** DOCUMENT TEXT follows **
Multimedia: Person Identification in Video Documents

People are among the main elements of interest for users searching in video collections. Therefore, indexing who is appearing and who is speaking, or who is mentioned either in the speech or in the image track, is a major goal for content-based video indexing. Though the problem is similar to general concept indexing, quite specific techniques can be used to obtain the maximal performance in this very important practical case. In this domain, we focused on:

written name extraction by developing and improving overlaid text recognition techniques;
unsupervised naming of persons using written names, pronounced names or both;
multimodal fusion for person identification in video documents.

We experimented these approaches in the context of the REPERE3 national evaluation campaign where we were often ranked first within the three participants. This work led to one publication in a national journal, and several in national and international conferences. A tool for overlaid text extraction4 has been made publicly available.
** End of DOCUMENT TEXT **
** DATA EXTRACTS follows **
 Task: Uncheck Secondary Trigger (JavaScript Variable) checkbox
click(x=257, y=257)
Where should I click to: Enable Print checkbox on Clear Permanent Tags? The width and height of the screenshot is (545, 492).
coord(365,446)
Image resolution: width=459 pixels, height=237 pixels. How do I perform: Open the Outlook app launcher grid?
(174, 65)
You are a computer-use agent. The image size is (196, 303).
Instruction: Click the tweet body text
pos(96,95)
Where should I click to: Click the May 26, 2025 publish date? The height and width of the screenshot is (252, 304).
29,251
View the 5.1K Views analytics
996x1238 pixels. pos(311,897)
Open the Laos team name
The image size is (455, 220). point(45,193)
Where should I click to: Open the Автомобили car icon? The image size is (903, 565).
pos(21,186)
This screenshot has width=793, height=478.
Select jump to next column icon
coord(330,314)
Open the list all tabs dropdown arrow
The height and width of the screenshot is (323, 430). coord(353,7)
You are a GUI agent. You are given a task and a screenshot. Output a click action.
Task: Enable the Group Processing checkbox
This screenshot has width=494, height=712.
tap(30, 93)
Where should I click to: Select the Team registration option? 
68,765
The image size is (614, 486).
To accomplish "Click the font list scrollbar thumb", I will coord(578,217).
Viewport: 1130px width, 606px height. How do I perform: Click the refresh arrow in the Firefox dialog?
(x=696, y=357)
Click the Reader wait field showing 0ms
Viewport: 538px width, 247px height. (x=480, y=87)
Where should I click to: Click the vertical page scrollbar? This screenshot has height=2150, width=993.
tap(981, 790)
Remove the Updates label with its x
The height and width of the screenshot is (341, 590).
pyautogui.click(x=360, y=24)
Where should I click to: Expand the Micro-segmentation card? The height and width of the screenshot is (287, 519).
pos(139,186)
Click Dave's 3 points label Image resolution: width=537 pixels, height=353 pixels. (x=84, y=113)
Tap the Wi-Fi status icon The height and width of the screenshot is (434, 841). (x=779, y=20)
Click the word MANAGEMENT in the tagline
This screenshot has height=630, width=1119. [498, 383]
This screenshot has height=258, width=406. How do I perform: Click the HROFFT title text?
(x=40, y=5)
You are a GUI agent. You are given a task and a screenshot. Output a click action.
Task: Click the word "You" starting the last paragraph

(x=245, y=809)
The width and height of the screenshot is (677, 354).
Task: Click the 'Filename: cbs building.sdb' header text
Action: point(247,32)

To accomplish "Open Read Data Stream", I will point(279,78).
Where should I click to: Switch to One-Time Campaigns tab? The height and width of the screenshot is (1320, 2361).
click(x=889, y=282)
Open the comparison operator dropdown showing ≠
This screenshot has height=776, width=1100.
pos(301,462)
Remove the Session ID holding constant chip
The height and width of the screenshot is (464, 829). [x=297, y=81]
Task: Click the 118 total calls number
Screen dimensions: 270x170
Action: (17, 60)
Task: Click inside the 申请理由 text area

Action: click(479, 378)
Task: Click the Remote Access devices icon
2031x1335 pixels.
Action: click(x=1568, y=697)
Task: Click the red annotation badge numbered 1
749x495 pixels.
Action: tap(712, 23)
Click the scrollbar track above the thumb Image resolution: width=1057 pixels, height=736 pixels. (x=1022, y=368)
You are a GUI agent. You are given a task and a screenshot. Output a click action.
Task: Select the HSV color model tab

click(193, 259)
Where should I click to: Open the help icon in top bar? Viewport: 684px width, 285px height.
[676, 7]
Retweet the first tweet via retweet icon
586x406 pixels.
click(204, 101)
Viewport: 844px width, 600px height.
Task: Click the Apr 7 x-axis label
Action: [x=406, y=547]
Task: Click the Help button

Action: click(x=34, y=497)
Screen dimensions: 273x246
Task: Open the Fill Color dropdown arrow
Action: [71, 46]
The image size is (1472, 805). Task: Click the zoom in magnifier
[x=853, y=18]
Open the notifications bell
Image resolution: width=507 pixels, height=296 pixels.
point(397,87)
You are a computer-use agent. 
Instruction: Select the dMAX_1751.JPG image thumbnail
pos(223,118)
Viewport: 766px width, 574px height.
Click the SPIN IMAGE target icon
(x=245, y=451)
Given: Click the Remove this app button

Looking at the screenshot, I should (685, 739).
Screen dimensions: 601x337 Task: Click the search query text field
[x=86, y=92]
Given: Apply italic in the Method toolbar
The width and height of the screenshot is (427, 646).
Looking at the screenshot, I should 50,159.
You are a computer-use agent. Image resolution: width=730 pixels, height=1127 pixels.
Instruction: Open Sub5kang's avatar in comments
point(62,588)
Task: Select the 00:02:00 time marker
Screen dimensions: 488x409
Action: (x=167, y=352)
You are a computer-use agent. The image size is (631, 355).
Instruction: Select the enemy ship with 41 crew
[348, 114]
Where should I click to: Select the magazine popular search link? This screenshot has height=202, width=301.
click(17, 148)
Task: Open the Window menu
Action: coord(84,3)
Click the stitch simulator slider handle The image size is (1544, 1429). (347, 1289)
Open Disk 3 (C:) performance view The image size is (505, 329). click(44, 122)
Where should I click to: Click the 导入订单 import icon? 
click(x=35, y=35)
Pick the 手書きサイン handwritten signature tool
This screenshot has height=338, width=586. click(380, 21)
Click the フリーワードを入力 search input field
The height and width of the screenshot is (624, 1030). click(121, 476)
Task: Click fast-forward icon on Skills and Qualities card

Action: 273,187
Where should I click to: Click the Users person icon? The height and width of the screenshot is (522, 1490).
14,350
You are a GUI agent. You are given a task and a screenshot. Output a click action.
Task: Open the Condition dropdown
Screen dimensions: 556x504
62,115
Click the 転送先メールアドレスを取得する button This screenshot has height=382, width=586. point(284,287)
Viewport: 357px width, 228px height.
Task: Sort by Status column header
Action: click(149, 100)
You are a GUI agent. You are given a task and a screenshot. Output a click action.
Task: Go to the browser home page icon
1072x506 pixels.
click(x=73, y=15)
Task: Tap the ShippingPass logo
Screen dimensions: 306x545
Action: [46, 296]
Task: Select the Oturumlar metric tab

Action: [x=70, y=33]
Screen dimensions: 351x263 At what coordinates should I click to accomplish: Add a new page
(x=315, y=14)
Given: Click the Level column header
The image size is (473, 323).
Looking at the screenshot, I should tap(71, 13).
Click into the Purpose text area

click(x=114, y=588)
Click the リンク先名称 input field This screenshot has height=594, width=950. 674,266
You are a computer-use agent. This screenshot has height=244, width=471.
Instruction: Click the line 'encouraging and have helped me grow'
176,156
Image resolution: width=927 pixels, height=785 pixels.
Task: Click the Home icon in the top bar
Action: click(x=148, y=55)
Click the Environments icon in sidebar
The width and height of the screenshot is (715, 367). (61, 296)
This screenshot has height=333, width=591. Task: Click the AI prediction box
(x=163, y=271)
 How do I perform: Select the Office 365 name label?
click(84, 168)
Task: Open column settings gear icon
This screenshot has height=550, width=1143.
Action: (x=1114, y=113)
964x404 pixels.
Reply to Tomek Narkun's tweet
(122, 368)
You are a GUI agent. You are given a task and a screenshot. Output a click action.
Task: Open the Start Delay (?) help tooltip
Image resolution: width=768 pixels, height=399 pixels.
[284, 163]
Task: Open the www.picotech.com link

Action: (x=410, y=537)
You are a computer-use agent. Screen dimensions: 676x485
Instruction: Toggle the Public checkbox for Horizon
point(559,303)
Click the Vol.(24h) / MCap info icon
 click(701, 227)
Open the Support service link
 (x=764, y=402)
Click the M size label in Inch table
** End of DATA EXTRACTS **
WHAT IS NEEDED » Copy out the part of the person identification text that opens with the words "People are among" and closes with "in video documents.", swapping "overlaid text" for "superimposed text".

ANSWER TO THE EXERCISE »
People are among the main elements of interest for users searching in video collections. Therefore, indexing who is appearing and who is speaking, or who is mentioned either in the speech or in the image track, is a major goal for content-based video indexing. Though the problem is similar to general concept indexing, quite specific techniques can be used to obtain the maximal performance in this very important practical case. In this domain, we focused on:

written name extraction by developing and improving superimposed text recognition techniques;
unsupervised naming of persons using written names, pronounced names or both;
multimodal fusion for person identification in video documents.